Wen Andrew, Lu Qiuhao, Chuang Yu-Neng, Wang Guanchu, Yuan Jiayi, Zhang Jiamu, Wang Liwei, Fu Sunyang, Miller Kurt D, Jia Heling, Bedrick Steven D, Hersh William R, Roberts Kirk E, Hu Xia, Liu Hongfang
The University of Texas Health Science Center at Houston.
Rice University.
Res Sq. 2025 Aug 29:rs.3.rs-7325383. doi: 10.21203/rs.3.rs-7325383/v1.
Current discussion surrounding the clinical capabilities of generative language models (GLMs) predominantly center around multiple-choice question-answer (MCQA) benchmarks derived from clinical licensing examinations. While accepted for human examinees, characteristics unique to GLMs bring into question the validity of such benchmarks. Here, we validate four benchmarks using eight GLMs, ablating for parameter size and reasoning capabilities, validating via prompt permutation three key assumptions that underpin the generalizability of MCQA-based assessments: that knowledge is applied, not memorized, that semantic consistency will lead to consistent answers, and that situations with no answers can be recognized. While large models are more resilient to our perturbations compared to small models, we globally invalidate these assumptions, with implications for reasoning models. Additionally, despite retaining the knowledge, small models are prone to answer memorization. All models exhibit significant failure in null-answer scenarios. We then suggest several adaptations for more robust benchmark designs more reflective of real-world conditions.
当前围绕生成式语言模型(GLMs)临床能力的讨论主要集中在源自临床许可考试的多项选择题问答(MCQA)基准上。
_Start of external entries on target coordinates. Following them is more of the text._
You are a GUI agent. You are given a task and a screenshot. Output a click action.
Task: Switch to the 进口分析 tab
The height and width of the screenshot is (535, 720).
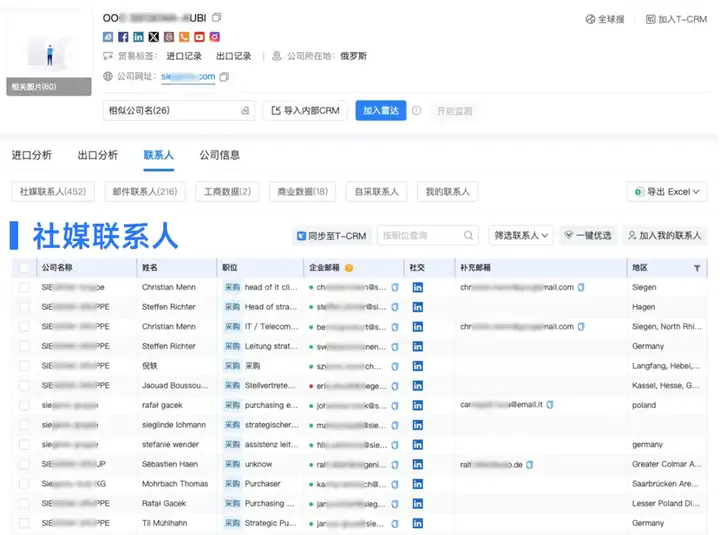[x=32, y=155]
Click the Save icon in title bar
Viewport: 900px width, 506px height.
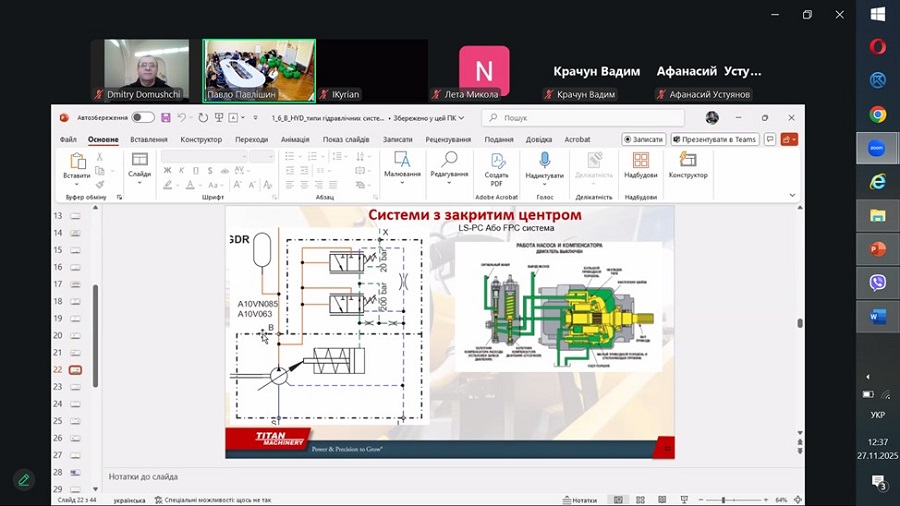(x=163, y=117)
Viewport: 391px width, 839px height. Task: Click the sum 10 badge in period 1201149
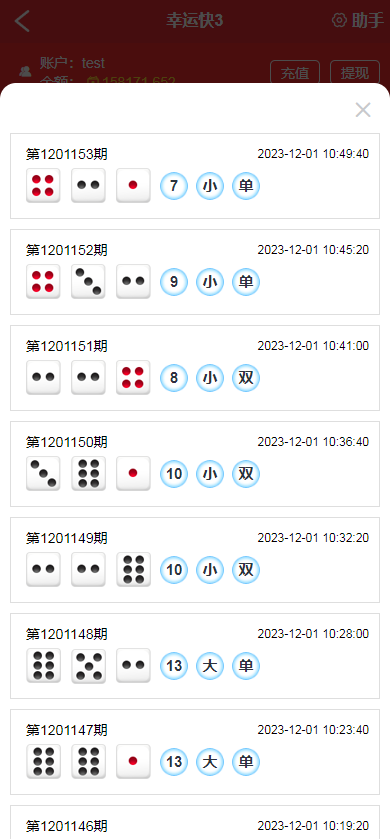[174, 570]
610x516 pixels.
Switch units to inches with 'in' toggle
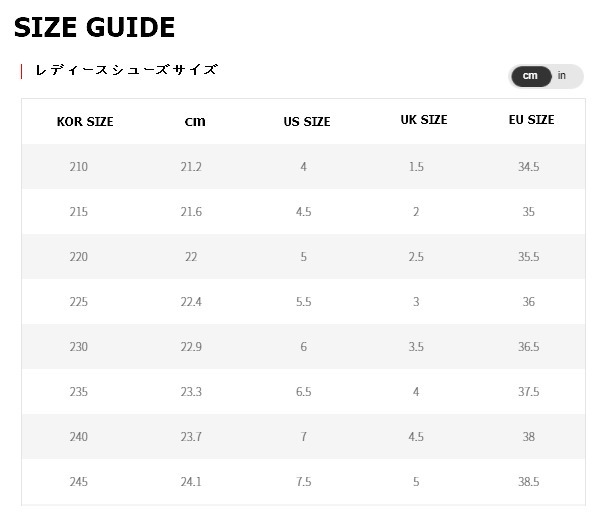[561, 75]
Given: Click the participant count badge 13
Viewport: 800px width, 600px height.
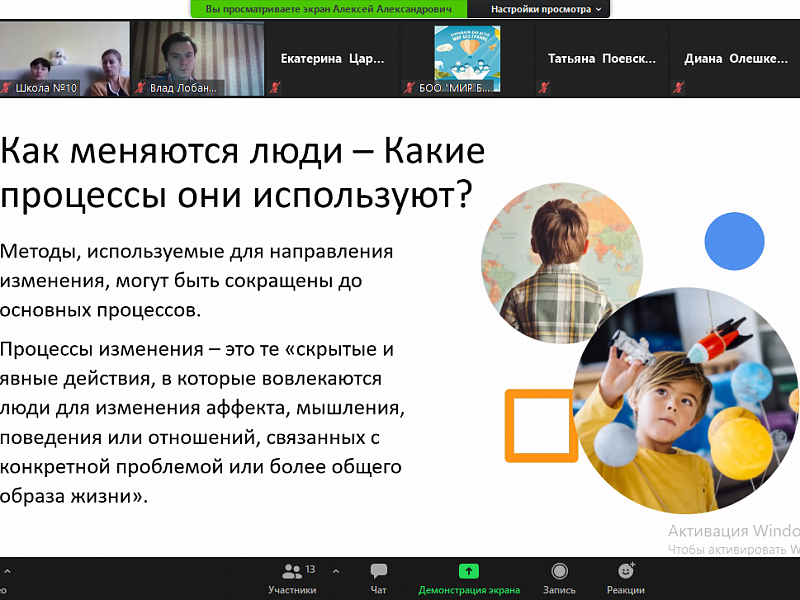Looking at the screenshot, I should coord(310,568).
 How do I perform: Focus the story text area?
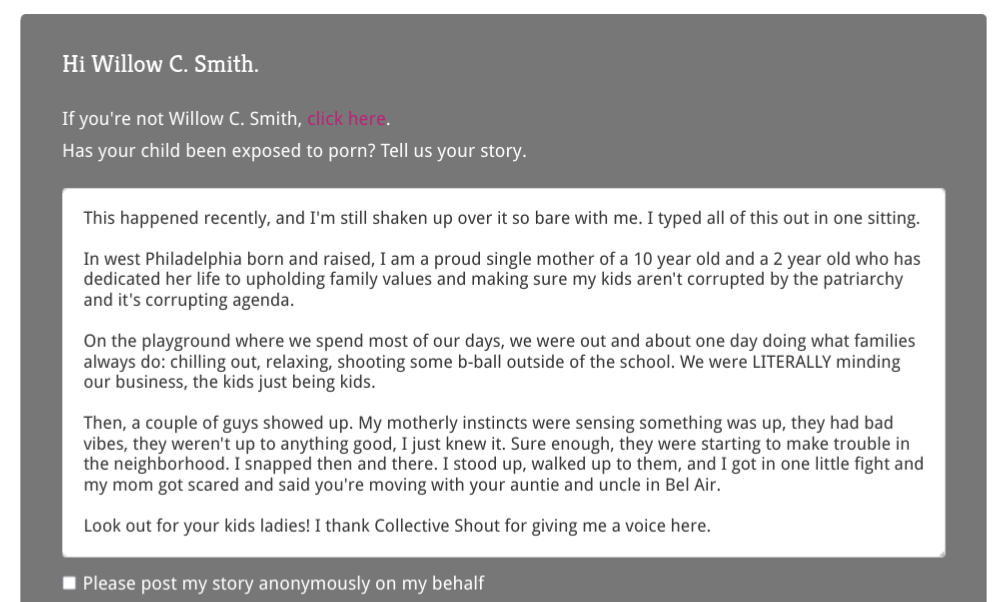click(503, 372)
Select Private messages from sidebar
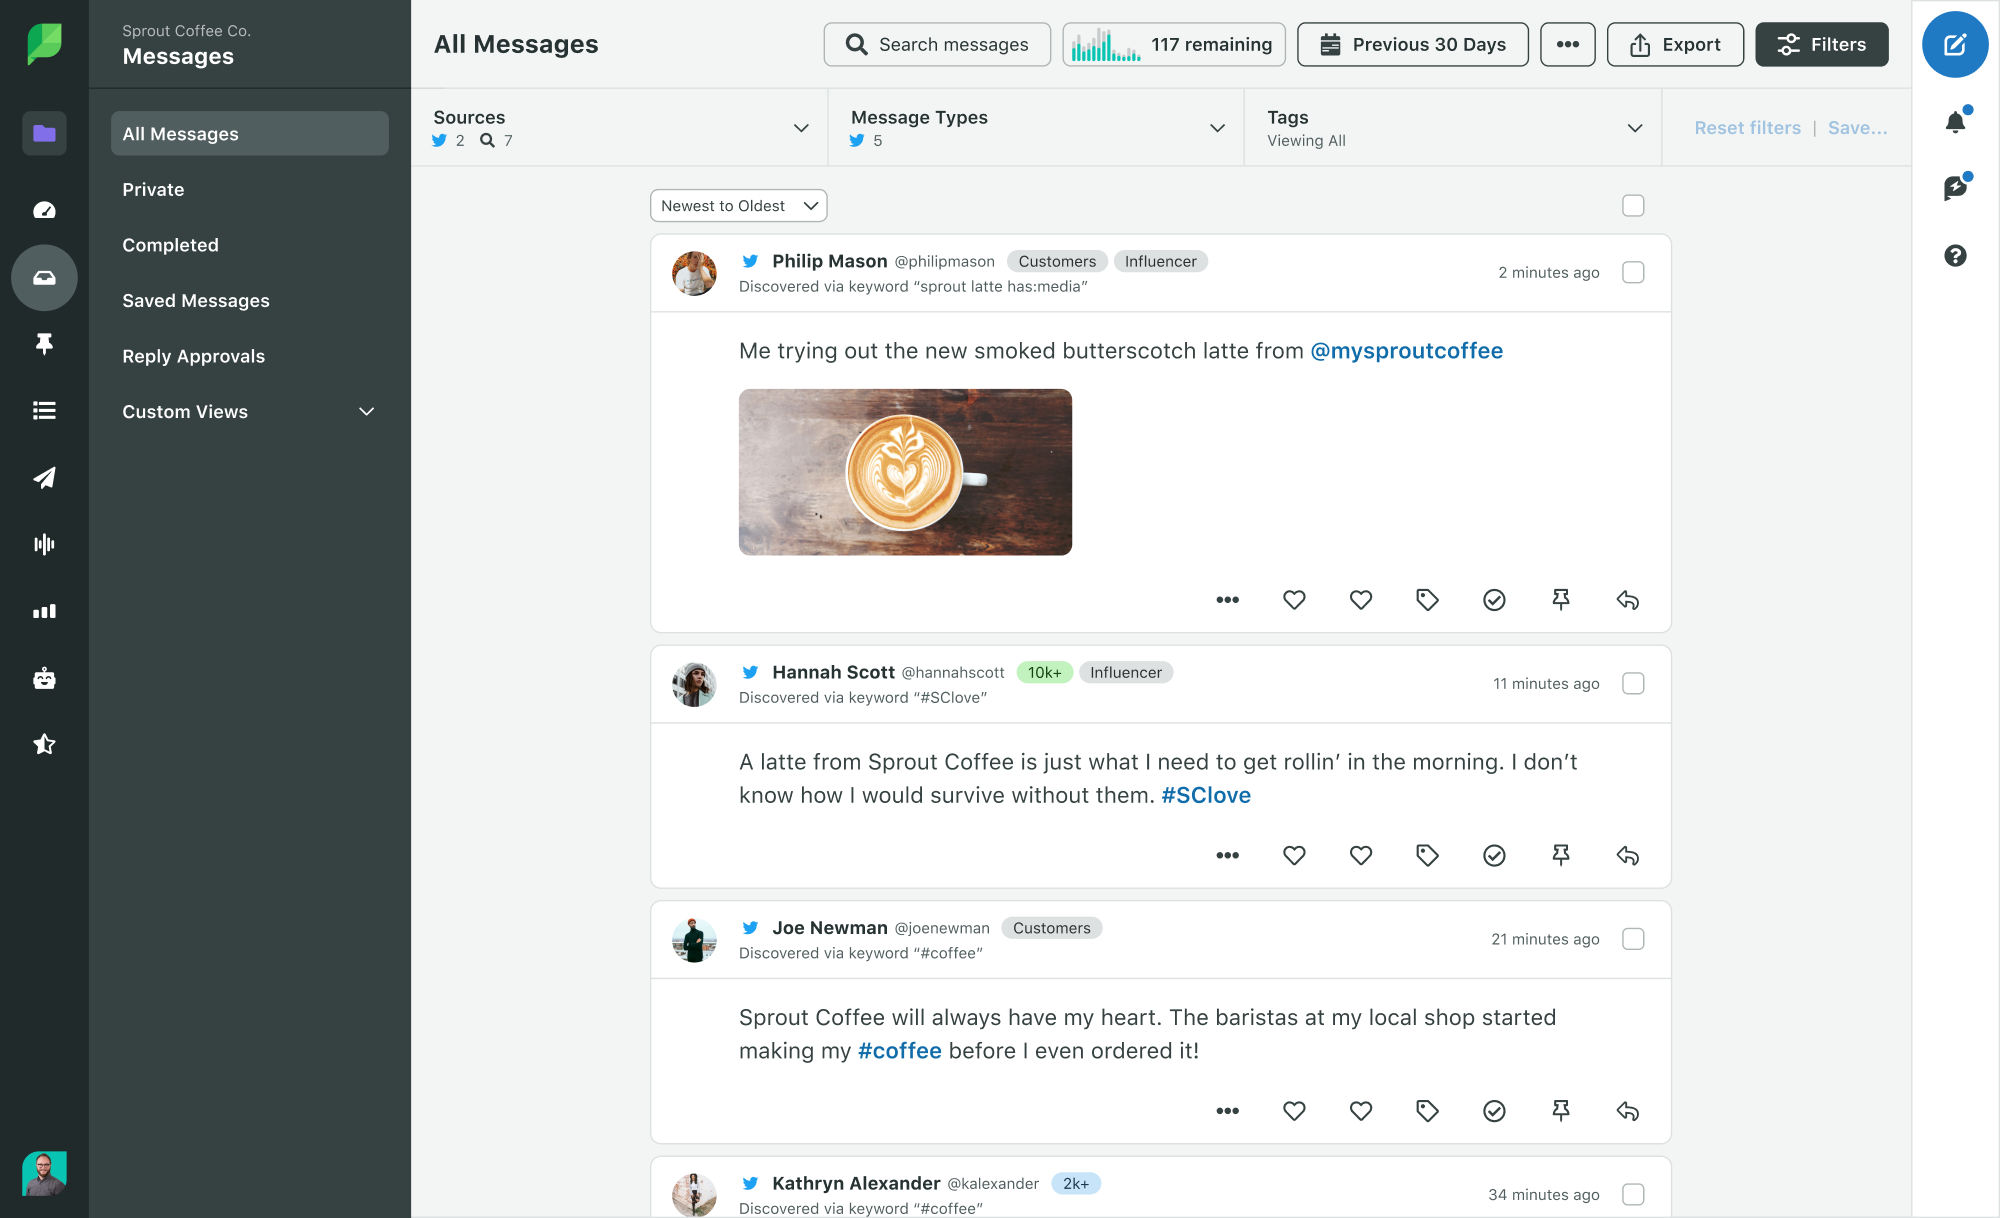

虽然这些基准适用于人类考生,但GLMs的独特特性使此类基准的有效性受到质疑。在此,我们使用八个GLMs对四个基准进行验证,针对参数大小和推理能力进行消融,通过提示排列验证支撑基于MCQA评估可推广性的三个关键假设:知识是被应用而非记忆的,语义一致性将导致一致的答案,以及可以识别无答案的情况。与小模型相比,大模型对我们的扰动更具弹性,但我们从整体上否定了这些假设,这对推理模型具有启示意义。此外,尽管小模型保留了知识,但它们容易出现答案记忆的情况。所有模型在无答案场景中都表现出显著的失败。然后,我们提出了几种调整方法,以设计出更能反映现实世界情况的、更稳健的基准。